▶ _The task_:
Search the records for the string "will", then copy each line where it appears.

▶ _Saved entries_:
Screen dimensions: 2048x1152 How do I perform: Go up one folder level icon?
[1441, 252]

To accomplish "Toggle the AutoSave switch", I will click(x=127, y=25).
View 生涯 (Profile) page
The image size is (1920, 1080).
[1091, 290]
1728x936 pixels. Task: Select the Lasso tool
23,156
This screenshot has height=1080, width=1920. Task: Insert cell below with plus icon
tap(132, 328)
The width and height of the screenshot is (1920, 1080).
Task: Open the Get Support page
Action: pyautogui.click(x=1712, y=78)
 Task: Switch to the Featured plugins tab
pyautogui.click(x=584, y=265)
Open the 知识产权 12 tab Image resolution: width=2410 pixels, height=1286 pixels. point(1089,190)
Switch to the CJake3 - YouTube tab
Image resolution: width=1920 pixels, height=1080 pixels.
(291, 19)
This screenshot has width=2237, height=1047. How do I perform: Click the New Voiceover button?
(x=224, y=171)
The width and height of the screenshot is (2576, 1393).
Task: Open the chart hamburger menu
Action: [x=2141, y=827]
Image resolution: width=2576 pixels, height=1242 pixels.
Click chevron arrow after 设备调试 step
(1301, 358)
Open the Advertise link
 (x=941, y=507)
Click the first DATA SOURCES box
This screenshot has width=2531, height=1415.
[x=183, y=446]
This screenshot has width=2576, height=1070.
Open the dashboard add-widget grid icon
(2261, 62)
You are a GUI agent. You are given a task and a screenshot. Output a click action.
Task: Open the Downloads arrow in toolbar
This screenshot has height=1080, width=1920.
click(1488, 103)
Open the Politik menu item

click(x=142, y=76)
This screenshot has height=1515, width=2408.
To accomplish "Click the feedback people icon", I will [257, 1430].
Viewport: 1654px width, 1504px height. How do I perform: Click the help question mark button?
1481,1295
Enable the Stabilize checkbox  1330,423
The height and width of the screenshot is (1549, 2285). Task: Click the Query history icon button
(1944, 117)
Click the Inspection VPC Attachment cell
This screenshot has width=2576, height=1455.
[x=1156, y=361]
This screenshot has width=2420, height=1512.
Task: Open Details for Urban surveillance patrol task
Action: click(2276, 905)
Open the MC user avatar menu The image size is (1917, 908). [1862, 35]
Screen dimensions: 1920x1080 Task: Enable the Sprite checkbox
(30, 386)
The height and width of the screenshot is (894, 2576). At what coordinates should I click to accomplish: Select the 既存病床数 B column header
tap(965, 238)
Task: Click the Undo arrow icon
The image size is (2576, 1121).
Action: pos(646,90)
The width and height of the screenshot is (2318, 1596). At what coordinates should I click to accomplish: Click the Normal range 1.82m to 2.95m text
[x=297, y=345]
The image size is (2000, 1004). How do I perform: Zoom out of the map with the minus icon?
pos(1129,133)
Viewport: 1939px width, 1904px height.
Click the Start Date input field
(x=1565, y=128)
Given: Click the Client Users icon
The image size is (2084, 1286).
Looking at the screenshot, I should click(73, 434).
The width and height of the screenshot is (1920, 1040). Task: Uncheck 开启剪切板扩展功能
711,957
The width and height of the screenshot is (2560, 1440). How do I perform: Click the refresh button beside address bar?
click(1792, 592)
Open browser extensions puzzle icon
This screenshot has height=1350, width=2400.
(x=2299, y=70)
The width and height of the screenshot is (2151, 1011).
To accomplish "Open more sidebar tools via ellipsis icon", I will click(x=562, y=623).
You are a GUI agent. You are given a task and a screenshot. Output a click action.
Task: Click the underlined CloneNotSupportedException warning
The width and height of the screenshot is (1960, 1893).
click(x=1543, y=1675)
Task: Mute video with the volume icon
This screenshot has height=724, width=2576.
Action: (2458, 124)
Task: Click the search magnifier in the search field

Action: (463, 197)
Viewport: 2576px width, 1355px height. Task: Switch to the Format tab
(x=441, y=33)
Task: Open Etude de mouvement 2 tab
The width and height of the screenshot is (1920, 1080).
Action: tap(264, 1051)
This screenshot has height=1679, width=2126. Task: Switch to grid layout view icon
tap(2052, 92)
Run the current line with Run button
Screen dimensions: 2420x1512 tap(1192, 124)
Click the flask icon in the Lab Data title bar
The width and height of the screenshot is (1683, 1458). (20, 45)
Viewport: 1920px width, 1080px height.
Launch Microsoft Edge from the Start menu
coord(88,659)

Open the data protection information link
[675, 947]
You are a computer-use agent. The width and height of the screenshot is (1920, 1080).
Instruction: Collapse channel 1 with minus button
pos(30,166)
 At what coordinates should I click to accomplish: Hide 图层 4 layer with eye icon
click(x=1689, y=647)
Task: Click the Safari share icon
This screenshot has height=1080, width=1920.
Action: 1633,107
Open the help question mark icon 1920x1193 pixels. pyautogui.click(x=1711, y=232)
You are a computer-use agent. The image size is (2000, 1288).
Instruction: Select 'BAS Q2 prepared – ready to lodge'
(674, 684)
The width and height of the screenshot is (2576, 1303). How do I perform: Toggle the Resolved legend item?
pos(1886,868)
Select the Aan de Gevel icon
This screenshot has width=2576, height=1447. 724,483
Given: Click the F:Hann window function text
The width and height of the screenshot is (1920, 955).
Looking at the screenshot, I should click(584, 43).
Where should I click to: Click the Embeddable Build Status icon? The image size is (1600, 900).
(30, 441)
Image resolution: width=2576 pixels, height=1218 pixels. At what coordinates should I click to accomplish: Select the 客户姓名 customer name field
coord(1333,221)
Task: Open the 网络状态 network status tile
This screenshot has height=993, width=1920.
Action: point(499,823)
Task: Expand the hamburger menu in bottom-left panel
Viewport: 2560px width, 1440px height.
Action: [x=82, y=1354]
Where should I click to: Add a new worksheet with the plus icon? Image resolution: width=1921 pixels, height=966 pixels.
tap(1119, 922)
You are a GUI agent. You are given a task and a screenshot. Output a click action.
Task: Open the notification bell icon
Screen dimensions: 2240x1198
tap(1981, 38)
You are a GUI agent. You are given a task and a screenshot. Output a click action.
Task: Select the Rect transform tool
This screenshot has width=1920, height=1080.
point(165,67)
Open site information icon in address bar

▶ _Result_:
To accomplish "Toggle the AutoSave switch", I will click(x=127, y=25).
To accomplish "Click the feedback people icon", I will [257, 1430].
To accomplish "Open more sidebar tools via ellipsis icon", I will click(x=562, y=623).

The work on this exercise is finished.